**TO BE DONE**: Carry over everything from the start of the records down to and including the line containing "point(713,592)", requests included, adding 92 to every coordinate in the answers.

**GIVEN RECORDS**:
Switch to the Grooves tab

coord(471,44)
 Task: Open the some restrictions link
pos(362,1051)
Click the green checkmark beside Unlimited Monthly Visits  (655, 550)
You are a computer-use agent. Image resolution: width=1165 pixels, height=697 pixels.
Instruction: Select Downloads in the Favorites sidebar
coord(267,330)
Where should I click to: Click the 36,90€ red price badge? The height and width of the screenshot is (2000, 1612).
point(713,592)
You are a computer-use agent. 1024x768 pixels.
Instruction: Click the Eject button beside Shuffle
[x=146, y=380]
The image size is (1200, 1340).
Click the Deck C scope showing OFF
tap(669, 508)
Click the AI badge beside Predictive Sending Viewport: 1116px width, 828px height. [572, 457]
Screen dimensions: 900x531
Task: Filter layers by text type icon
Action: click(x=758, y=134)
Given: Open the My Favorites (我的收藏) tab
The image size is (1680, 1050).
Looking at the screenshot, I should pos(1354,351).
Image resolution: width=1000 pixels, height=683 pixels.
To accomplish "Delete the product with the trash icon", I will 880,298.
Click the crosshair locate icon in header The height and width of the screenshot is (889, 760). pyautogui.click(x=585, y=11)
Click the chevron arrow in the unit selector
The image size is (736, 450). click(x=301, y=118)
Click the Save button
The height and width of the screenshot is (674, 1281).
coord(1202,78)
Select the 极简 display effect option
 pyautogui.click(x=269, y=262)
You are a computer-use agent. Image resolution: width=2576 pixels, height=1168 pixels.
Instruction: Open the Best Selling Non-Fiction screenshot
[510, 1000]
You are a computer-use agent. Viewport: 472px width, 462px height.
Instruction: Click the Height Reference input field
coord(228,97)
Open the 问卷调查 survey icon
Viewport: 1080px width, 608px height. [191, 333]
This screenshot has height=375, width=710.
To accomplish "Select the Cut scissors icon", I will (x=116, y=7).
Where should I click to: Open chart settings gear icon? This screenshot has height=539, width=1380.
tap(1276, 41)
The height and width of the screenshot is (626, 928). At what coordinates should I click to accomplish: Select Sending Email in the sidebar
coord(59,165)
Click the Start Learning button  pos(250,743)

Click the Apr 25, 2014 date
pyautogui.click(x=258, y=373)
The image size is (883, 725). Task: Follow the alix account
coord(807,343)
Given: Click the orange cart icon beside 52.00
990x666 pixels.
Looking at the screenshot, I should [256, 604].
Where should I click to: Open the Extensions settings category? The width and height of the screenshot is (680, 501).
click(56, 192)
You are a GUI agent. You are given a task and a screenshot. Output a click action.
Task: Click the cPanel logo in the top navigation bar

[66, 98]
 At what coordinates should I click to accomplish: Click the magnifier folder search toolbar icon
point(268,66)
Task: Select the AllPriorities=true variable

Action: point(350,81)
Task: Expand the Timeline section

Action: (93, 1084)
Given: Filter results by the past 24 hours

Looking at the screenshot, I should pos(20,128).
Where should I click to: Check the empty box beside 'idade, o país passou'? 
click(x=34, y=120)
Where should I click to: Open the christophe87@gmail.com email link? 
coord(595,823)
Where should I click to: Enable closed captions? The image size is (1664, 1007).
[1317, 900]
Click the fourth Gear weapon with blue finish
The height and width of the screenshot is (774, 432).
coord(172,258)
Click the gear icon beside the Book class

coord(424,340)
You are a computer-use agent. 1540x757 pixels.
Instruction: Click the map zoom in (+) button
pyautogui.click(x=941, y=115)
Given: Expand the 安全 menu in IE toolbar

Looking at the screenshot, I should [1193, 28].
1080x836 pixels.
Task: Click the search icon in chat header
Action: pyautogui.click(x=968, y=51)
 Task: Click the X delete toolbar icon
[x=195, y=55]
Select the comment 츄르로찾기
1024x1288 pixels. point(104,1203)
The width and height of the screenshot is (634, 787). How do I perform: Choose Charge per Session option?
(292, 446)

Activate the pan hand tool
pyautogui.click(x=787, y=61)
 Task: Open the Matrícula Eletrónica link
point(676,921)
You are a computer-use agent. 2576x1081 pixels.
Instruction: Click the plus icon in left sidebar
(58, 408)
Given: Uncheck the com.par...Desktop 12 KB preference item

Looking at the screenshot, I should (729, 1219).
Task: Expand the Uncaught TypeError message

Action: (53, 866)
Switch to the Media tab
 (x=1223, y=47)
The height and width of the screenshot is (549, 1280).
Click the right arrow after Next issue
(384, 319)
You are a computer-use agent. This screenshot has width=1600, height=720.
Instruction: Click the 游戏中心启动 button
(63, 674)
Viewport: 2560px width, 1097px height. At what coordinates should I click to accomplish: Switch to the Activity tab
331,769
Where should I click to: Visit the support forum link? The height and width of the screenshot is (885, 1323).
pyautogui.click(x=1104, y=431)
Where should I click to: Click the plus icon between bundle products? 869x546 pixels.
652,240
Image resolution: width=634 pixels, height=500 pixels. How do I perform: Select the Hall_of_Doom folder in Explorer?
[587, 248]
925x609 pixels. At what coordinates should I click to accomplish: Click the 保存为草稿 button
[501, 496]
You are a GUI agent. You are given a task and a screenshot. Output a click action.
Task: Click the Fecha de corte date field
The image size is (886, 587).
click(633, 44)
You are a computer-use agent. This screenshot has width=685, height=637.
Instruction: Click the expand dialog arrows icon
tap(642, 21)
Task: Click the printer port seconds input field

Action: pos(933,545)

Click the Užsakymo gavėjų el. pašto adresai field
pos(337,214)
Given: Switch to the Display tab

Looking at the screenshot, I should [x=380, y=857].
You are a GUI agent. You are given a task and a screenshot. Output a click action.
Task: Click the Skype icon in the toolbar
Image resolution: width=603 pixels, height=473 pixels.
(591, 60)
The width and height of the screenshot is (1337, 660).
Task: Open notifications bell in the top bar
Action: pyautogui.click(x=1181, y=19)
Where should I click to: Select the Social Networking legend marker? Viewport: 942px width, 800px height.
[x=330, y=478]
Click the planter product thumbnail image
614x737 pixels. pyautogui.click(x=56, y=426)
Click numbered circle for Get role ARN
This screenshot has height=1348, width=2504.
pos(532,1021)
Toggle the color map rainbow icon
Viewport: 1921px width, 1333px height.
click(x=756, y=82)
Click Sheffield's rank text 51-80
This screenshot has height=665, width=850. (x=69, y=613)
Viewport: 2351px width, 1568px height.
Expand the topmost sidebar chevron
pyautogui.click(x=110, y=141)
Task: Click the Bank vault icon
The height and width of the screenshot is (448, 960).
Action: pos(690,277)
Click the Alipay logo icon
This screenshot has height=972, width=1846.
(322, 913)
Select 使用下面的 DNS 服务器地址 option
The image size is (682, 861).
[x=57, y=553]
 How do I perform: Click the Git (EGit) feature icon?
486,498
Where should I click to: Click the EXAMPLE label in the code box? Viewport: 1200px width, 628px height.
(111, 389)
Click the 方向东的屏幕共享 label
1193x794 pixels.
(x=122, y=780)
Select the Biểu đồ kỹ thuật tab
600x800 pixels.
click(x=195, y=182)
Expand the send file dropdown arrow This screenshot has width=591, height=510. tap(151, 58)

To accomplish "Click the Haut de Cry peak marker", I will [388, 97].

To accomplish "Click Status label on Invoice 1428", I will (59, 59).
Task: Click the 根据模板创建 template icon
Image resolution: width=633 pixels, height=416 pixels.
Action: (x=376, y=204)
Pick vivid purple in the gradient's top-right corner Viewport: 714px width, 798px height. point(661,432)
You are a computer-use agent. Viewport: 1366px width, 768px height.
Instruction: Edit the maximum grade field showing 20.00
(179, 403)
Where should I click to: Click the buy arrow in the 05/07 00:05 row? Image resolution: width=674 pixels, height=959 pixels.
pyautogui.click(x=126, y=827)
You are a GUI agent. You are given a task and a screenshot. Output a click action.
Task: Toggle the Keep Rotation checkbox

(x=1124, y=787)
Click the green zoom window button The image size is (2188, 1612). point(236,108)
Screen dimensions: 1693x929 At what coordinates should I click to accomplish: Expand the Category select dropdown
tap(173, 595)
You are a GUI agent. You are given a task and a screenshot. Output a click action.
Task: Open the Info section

**WRITTEN SOLUTION**:
Switch to the Grooves tab

coord(563,136)
 Task: Open the some restrictions link
pos(454,1143)
Click the green checkmark beside Unlimited Monthly Visits  (747, 642)
You are a computer-use agent. Image resolution: width=1165 pixels, height=697 pixels.
Instruction: Select Downloads in the Favorites sidebar
coord(359,422)
Where should I click to: Click the 36,90€ red price badge? The height and width of the screenshot is (2000, 1612).
point(805,684)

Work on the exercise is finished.